На Караджоза поступали частые и противоречивые жалобы, вставал даже вопрос о том, чтобы его убрать, и визири на своем Диване не раз обсуждали его действия. Но в конце концов все оставалось по-старому. Визири знали, что Караджоз – смотритель своенравный, самовластный и со странностями, но отлично понимали, как нелегко найти человека, который возился бы день и ночь с ворами, бродягами и выродками, держал бы их в повиновении и сохранял в Проклятом дворе относительный порядок.
Таким образом, Караджоз и дальше оставался на посту и управлял тюрьмой по своему усмотрению.
И все находили, что это самое естественное решение.

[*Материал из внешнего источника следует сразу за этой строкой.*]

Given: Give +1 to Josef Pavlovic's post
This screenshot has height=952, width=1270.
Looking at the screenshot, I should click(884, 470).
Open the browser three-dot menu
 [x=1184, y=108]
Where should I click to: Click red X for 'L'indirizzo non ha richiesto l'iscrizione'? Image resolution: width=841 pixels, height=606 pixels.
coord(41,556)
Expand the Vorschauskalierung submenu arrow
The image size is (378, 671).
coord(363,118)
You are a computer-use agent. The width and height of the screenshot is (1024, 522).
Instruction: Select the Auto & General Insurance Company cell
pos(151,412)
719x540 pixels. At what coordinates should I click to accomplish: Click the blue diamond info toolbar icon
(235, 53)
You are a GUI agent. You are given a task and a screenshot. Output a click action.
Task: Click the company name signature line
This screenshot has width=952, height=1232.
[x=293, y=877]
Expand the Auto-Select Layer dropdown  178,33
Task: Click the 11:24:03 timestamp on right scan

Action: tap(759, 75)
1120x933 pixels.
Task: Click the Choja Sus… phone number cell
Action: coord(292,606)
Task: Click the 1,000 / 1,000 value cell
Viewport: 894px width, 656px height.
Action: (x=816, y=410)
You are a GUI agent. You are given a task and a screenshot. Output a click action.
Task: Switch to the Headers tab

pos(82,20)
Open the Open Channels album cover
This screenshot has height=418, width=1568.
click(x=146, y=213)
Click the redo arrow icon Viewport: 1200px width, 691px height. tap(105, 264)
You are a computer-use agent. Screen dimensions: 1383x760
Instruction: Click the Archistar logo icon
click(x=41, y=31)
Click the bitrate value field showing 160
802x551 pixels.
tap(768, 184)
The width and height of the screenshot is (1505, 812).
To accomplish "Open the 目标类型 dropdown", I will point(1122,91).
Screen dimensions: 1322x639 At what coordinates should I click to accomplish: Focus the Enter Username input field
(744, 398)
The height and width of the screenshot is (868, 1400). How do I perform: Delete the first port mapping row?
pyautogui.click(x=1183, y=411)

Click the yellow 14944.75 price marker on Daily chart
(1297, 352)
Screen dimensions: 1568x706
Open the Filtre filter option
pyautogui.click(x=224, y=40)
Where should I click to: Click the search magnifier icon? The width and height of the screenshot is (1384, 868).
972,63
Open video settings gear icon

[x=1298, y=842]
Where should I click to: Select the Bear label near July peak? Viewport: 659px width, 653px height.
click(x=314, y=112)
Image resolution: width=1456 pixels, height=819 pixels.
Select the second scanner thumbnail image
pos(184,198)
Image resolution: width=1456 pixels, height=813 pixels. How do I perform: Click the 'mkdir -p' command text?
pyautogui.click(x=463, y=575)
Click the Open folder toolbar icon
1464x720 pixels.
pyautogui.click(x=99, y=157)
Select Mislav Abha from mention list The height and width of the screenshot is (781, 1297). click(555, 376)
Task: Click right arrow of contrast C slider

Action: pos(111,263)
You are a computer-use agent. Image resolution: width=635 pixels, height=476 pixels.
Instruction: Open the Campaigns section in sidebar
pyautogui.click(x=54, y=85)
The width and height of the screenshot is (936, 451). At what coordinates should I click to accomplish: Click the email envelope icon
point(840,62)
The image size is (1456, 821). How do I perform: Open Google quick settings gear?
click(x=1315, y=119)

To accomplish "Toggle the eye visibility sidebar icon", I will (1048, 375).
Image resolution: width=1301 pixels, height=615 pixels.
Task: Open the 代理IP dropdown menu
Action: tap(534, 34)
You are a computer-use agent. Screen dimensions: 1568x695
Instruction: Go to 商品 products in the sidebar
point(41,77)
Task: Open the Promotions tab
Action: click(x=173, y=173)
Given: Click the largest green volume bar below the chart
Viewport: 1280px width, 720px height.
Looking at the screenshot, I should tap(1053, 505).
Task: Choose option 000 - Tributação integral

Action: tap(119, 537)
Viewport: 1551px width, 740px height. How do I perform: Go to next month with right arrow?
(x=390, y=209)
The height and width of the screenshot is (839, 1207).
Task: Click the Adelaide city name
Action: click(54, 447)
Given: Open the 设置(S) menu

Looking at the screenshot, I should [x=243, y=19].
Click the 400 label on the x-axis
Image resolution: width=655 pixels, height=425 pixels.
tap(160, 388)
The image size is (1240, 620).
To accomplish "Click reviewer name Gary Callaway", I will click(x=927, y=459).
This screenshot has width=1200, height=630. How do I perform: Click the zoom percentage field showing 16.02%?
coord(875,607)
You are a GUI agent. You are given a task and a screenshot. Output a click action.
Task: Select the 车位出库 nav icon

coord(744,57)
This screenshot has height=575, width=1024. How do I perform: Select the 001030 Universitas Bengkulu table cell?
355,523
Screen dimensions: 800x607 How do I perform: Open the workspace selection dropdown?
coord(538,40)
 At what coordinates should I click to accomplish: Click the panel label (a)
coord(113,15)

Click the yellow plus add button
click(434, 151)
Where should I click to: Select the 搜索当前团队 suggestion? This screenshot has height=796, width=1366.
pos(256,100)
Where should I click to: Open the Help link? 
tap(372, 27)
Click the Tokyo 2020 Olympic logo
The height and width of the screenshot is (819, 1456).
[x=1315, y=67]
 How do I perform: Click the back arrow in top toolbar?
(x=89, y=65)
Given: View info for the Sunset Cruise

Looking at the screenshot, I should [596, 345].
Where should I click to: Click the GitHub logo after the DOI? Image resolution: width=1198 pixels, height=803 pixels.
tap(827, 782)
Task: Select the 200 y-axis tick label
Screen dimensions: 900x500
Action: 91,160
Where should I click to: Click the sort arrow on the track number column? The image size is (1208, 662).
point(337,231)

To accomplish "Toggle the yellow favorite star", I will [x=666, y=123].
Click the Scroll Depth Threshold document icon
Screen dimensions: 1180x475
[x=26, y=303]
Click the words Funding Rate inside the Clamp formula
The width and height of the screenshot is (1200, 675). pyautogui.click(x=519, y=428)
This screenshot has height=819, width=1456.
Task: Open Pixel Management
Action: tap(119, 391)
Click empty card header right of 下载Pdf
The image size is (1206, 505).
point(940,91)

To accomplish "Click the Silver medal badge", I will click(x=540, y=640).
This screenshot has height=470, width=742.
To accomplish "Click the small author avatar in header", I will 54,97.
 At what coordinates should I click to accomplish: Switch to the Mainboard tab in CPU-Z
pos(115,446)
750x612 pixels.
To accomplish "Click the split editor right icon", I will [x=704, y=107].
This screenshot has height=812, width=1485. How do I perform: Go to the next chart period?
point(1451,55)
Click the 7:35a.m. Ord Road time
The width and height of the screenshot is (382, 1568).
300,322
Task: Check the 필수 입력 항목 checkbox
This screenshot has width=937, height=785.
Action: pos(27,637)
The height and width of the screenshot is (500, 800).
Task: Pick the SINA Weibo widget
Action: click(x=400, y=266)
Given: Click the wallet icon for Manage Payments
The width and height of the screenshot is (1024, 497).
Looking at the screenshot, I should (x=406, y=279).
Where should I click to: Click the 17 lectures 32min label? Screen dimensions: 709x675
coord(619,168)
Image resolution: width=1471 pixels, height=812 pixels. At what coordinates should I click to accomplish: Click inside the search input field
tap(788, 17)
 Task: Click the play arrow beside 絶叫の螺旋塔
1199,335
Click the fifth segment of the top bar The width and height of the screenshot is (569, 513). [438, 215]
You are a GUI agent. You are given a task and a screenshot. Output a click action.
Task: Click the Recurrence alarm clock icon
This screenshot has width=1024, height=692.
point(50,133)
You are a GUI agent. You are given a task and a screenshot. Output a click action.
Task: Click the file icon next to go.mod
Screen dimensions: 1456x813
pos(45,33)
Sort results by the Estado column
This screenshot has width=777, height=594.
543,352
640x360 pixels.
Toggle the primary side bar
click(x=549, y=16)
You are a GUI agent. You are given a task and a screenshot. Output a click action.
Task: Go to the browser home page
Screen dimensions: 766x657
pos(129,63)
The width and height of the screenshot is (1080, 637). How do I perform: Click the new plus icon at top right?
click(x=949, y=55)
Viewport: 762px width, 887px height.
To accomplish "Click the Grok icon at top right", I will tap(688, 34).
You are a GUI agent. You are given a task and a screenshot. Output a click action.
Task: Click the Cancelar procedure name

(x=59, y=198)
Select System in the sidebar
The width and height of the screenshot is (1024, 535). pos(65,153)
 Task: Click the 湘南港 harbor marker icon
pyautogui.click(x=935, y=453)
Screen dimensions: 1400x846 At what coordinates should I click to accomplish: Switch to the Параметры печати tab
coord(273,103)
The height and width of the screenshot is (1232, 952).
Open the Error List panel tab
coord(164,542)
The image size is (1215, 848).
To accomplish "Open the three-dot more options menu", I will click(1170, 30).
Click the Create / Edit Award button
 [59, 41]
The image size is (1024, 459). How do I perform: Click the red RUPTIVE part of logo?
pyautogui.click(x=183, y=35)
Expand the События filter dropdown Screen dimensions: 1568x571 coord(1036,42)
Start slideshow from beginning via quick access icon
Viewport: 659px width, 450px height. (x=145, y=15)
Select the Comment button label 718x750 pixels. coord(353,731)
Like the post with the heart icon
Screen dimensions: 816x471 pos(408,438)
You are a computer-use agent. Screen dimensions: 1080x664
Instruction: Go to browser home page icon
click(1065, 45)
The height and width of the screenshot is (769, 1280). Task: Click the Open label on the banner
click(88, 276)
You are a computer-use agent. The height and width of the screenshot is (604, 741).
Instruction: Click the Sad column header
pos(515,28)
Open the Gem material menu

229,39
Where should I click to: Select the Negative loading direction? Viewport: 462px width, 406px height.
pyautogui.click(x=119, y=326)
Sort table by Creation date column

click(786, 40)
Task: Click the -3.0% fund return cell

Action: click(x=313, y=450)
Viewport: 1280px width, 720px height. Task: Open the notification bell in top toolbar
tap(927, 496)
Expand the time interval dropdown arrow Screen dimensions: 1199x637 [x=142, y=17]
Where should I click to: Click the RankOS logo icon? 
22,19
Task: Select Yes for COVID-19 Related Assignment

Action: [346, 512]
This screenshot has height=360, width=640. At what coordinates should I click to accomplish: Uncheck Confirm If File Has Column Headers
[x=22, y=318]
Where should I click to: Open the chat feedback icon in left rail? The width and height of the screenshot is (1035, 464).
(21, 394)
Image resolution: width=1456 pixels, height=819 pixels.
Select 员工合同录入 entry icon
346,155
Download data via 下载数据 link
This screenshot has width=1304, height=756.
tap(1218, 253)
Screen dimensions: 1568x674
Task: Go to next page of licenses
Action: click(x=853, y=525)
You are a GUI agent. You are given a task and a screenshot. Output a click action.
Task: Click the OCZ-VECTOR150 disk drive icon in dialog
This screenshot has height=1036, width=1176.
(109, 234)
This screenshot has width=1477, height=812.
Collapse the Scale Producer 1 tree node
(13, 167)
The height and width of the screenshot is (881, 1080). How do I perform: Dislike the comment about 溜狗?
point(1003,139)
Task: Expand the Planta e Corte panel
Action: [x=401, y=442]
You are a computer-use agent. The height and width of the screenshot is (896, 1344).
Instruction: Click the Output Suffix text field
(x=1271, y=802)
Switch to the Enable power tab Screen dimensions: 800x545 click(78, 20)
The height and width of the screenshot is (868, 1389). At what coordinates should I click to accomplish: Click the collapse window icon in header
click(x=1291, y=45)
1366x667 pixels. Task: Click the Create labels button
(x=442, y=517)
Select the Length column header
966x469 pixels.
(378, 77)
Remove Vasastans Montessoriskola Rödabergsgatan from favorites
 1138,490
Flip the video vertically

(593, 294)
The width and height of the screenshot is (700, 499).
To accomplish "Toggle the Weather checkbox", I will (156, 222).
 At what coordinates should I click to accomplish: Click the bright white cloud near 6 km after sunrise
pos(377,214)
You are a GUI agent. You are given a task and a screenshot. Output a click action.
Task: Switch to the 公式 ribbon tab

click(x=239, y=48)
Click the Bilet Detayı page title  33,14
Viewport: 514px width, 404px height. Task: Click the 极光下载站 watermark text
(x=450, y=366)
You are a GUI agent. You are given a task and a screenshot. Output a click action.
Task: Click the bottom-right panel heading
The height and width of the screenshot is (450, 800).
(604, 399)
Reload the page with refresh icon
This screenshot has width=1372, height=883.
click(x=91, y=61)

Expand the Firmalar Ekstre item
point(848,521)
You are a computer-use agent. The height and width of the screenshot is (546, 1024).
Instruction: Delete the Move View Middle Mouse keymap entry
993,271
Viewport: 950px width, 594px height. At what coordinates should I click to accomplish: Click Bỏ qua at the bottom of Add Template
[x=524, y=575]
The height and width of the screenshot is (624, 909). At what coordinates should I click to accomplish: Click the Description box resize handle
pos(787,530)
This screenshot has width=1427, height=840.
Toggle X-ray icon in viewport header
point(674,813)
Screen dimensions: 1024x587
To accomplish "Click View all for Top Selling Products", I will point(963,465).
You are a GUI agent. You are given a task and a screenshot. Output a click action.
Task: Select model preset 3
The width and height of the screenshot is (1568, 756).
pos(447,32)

Все, включая и обитателей Проклятого двора. Для заключенных Караджоз был предметом постоянных разговоров, сплетен, насмешек, брани, ненависти, случались и попытки физической расправы. (Грязно обругать при каждом удобном случае Караджозову дочку было давнишним и установившимся обычаем во Дворе.) Арестанты, словно завороженные, не спускали с него глаз и по-своему толковали каждый его шаг, взгляд и слово; они перед ним трепетали и старались избегать встреч с ним. Но те же люди говорили о нем с невольным восхищением и пересказывали друг другу его подвиги. Они привыкли к нему, можно сказать – сроднились с Караджозом. Ругали его, но так, как ругают свою распроклятую жизнь-злодейку. Он уже был частью их удела. В непреходящем страхе и ненависти они слились с ним воедино, и жизнь без него им трудно было себе представить. Если уж должен существовать Проклятый двор, так пусть его смотрителем будет Караджоз – такой, какой он есть. Методы его управления чудовищны, порой зловещи, но в них всегда скрывается неизвестность, а значит – возможность неожиданного поворота и к худшему, и к лучшему, как в лотерее. Поэтому и тюрьму, и самого Караджоза им становится легче переносить, ибо арестанты любят азартную игру и боятся определенности, которая никогда не сулит им ничего хорошего. Столичный мир порока и преступлений считал Караджоза своим человеком; он был для них «боровом», «клопом-кровопийцей», «сукой и сукиным сыном», но своим.
Таков Латиф-ага, по прозвищу Караджоз. Лучше, однако, сказать, что таким он был, ибо в последние годы он сильно постарел и отяжелел и рвения в нем поубавилось, словно он устал поражать и устрашать Двор своими фантазиями, трюками, остроумными и своенравными выходками и соломоновыми решениями. Теперь он больше времени проводит «за оврагом», на чистом и красивом склоне холма – в своем красивом доме, в котором успел переженить сыновей и повыдавать замуж дочерей.
Только изредка просыпается в нем старый Караджоз, и перед изумленным, дрожащим в суеверном страхе Двором он снова совершает один из своих великих подвигов, как десять – пятнадцать лет тому назад.
Со странным чувством недоумения и раздражения, которое спустя столько лет ощущалось в его тоне и в словах, фра Петар подробно рассказывал, как этот «матерый злодей» у всех на глазах вытягивал признание у армян, арестованных по делу о хищениях на государственном монетном дворе.